# Given data

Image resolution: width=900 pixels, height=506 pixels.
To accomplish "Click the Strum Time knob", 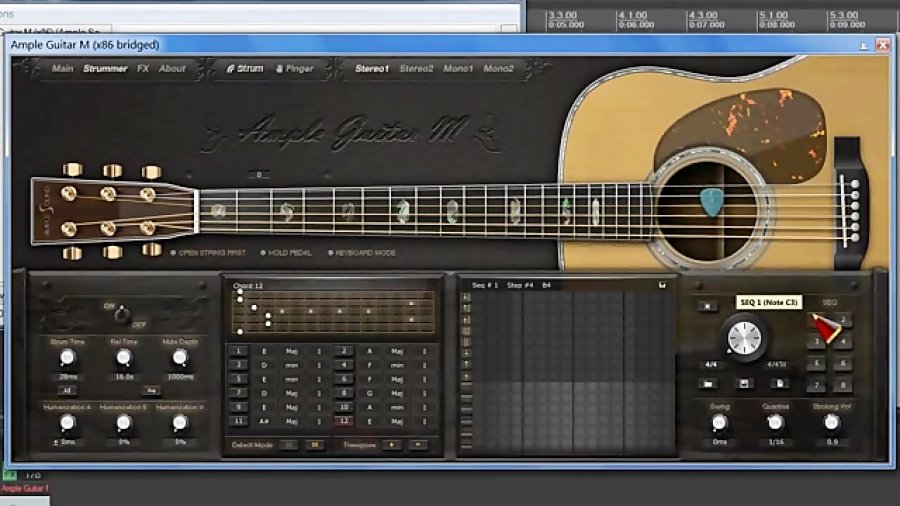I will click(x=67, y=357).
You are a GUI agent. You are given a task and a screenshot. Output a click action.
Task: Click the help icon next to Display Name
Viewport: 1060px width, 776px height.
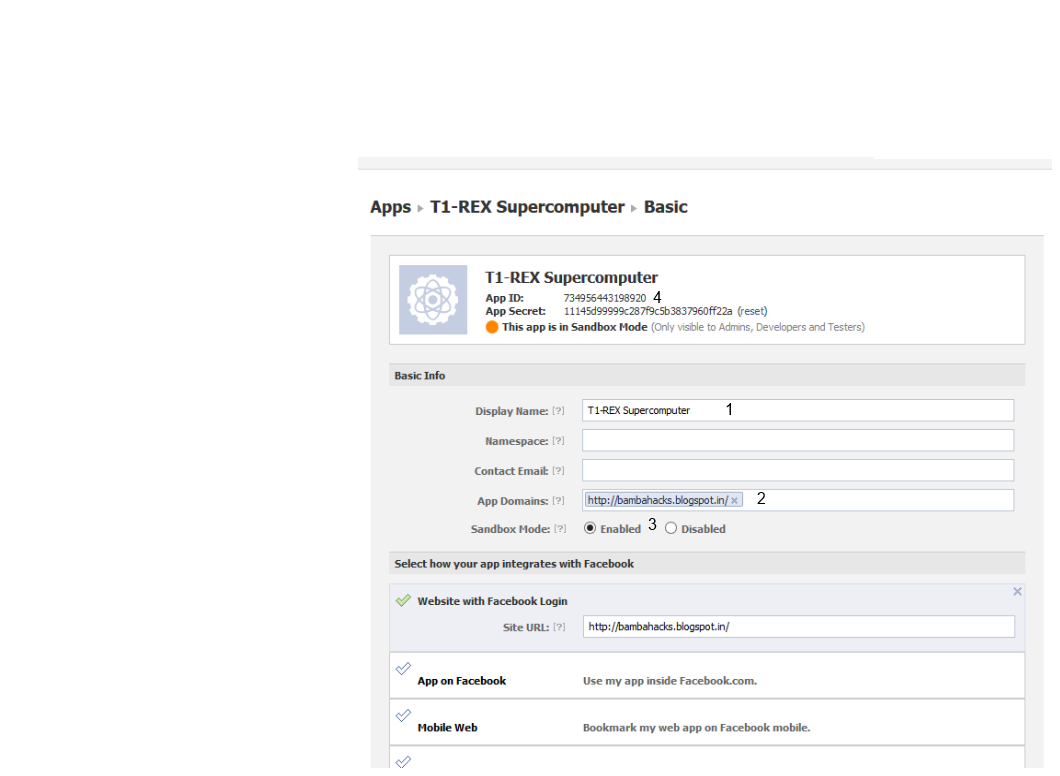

# Problem to solve
For the entries above, count the lines that contain the string "height", and state that number without further comment.

# Answer to this problem
2